◆ EXERCISE OBJECTIVE: Word-for-word reproduction, images excluded: copy every entry below.

◆ RECORDS FOR THE TASK:

★ ★ ★ ★ ★

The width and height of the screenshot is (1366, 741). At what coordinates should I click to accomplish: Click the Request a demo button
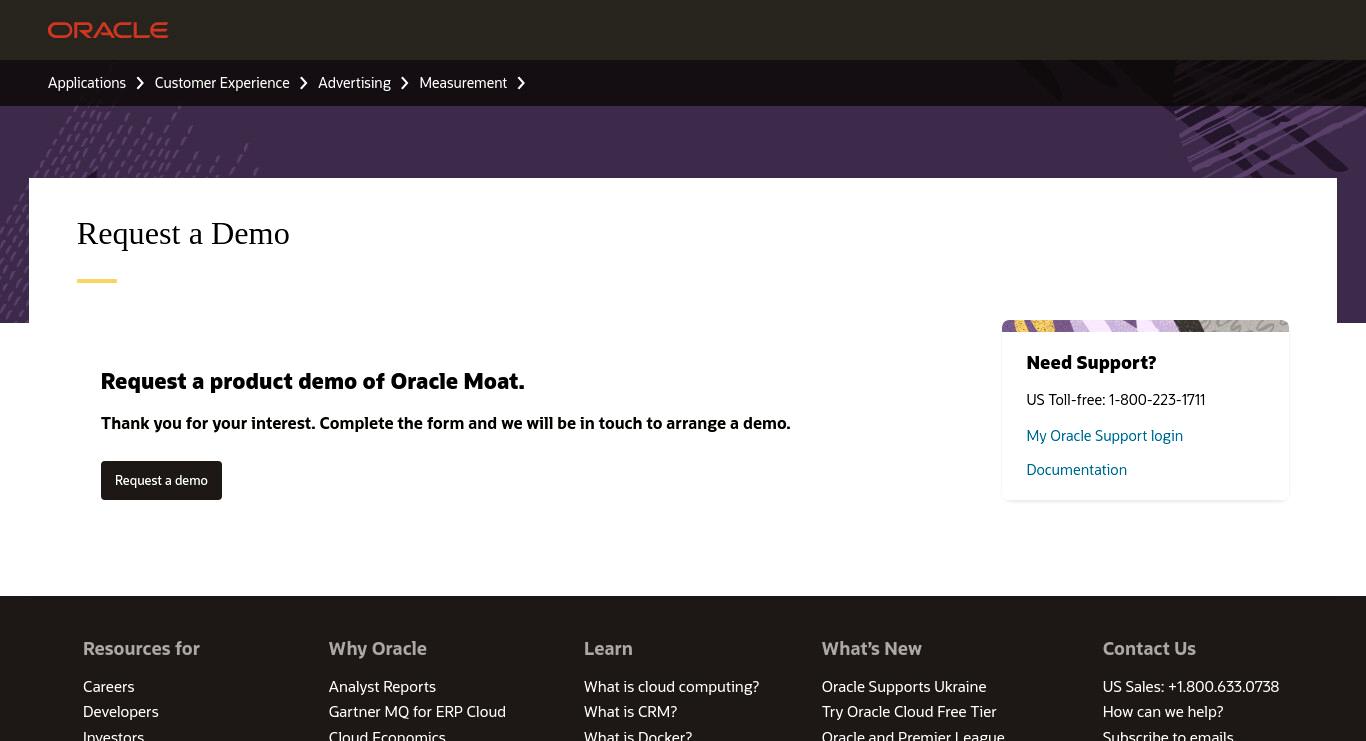point(161,480)
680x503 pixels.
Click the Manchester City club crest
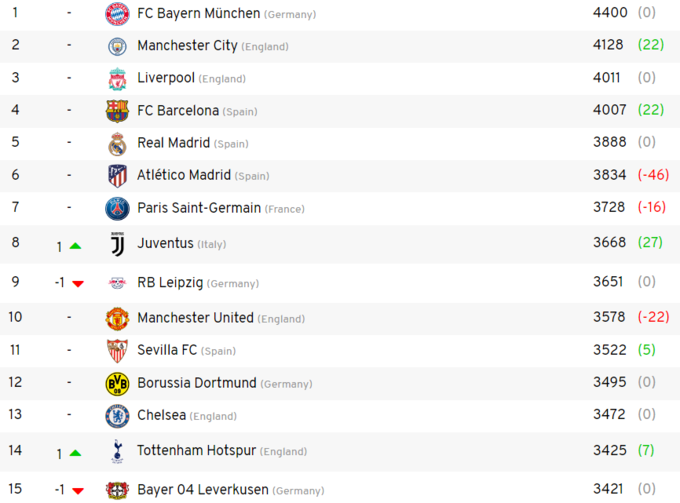pos(117,46)
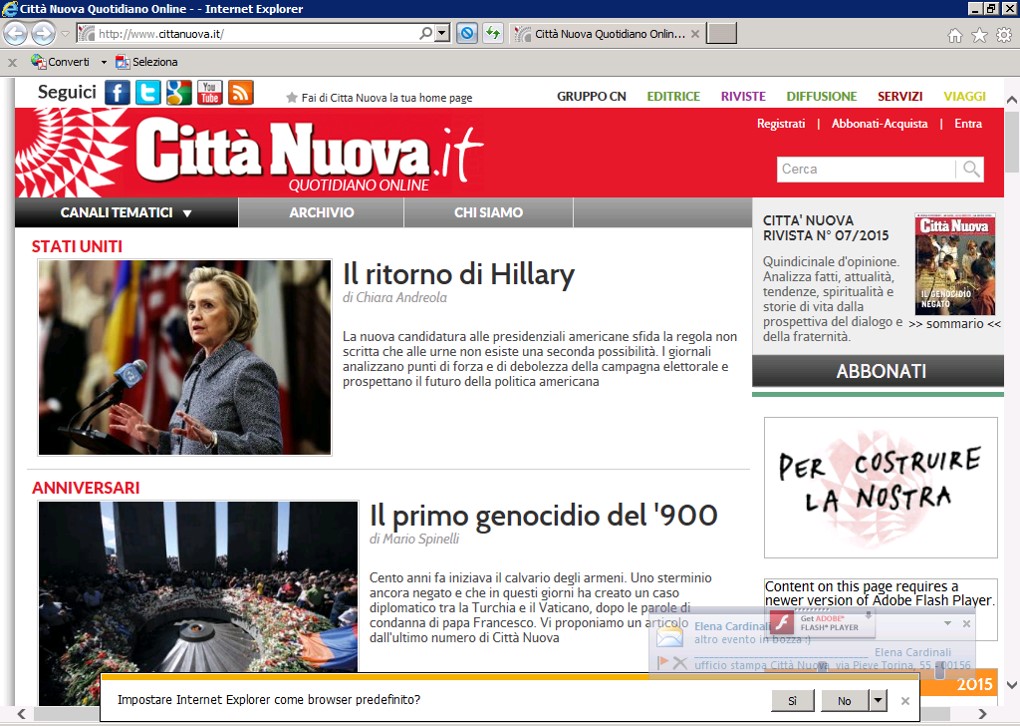This screenshot has height=726, width=1020.
Task: Click Sì to set default browser
Action: tap(792, 701)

★ ★ ★ ★ ★

◆ RESULT BELOW:
The width and height of the screenshot is (1366, 741). At what coordinates should I click to accomplish: Click the Request a demo button
point(161,480)
680x503 pixels.
Click the Manchester City club crest
pos(117,46)
This screenshot has height=726, width=1020.
Task: Click Sì to set default browser
Action: tap(792, 701)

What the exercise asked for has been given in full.